**EXERCISE REQUIREMENTS**: Quote the following lines word for word.

[RECORDS SHOWN — start]

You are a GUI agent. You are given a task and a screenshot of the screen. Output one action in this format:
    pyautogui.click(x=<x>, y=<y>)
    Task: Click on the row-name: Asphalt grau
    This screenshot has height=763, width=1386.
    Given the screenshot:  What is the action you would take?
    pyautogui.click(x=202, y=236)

[RECORDS SHOWN — finish]

**EXPECTED OUTPUT**:
You are a GUI agent. You are given a task and a screenshot of the screen. Output one action in this format:
    pyautogui.click(x=<x>, y=<y>)
    Task: Click on the row-name: Asphalt grau
    This screenshot has height=763, width=1386.
    Given the screenshot:  What is the action you would take?
    pyautogui.click(x=202, y=236)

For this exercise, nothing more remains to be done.